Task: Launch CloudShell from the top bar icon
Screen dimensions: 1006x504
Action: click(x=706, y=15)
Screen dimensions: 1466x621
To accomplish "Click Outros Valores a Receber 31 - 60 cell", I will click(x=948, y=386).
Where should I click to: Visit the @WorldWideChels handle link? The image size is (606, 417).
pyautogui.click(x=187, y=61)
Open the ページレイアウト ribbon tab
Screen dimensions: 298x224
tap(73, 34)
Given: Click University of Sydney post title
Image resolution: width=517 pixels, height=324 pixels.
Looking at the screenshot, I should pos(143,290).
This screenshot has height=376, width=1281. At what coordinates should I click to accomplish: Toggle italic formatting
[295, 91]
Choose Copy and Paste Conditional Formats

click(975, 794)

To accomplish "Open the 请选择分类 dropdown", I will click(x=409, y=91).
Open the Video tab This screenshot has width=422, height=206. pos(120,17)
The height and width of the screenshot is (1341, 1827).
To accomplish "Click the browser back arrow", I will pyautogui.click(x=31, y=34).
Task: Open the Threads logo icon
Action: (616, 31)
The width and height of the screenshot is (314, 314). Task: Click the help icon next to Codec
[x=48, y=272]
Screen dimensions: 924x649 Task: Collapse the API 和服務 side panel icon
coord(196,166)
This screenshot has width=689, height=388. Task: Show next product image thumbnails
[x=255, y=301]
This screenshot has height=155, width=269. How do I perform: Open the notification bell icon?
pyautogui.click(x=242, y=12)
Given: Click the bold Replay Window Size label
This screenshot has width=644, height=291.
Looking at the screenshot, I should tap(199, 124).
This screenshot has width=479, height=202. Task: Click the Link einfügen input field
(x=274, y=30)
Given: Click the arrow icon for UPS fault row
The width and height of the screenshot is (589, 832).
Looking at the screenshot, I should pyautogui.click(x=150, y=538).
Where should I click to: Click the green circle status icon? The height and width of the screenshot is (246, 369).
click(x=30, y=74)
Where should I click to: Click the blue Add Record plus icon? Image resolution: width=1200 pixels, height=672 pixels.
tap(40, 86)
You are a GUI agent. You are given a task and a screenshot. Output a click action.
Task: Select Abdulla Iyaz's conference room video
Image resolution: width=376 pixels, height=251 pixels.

*ACTIVITY*
Retype each line above, keeping every character.

*TASK SOLUTION*
Task: Launch CloudShell from the top bar icon
Screen dimensions: 1006x504
Action: click(x=706, y=15)
Screen dimensions: 1466x621
To accomplish "Click Outros Valores a Receber 31 - 60 cell", I will click(x=948, y=386).
Where should I click to: Visit the @WorldWideChels handle link? The image size is (606, 417).
pyautogui.click(x=187, y=61)
Open the ページレイアウト ribbon tab
Screen dimensions: 298x224
tap(73, 34)
Given: Click University of Sydney post title
Image resolution: width=517 pixels, height=324 pixels.
Looking at the screenshot, I should pos(143,290).
This screenshot has height=376, width=1281. At what coordinates should I click to accomplish: Toggle italic formatting
[295, 91]
Choose Copy and Paste Conditional Formats

click(975, 794)

To accomplish "Open the 请选择分类 dropdown", I will click(x=409, y=91).
Open the Video tab This screenshot has width=422, height=206. pos(120,17)
The height and width of the screenshot is (1341, 1827).
To accomplish "Click the browser back arrow", I will pyautogui.click(x=31, y=34).
Task: Open the Threads logo icon
Action: (616, 31)
The width and height of the screenshot is (314, 314). Task: Click the help icon next to Codec
[x=48, y=272]
Screen dimensions: 924x649 Task: Collapse the API 和服務 side panel icon
coord(196,166)
This screenshot has width=689, height=388. Task: Show next product image thumbnails
[x=255, y=301]
This screenshot has height=155, width=269. How do I perform: Open the notification bell icon?
pyautogui.click(x=242, y=12)
Given: Click the bold Replay Window Size label
This screenshot has width=644, height=291.
Looking at the screenshot, I should tap(199, 124).
This screenshot has width=479, height=202. Task: Click the Link einfügen input field
(x=274, y=30)
Given: Click the arrow icon for UPS fault row
The width and height of the screenshot is (589, 832).
Looking at the screenshot, I should pyautogui.click(x=150, y=538).
Where should I click to: Click the green circle status icon? The height and width of the screenshot is (246, 369).
click(x=30, y=74)
Where should I click to: Click the blue Add Record plus icon? Image resolution: width=1200 pixels, height=672 pixels.
tap(40, 86)
You are a GUI agent. You are given a task and a screenshot. Output a click action.
Task: Select Abdulla Iyaz's conference room video
Image resolution: width=376 pixels, height=251 pixels.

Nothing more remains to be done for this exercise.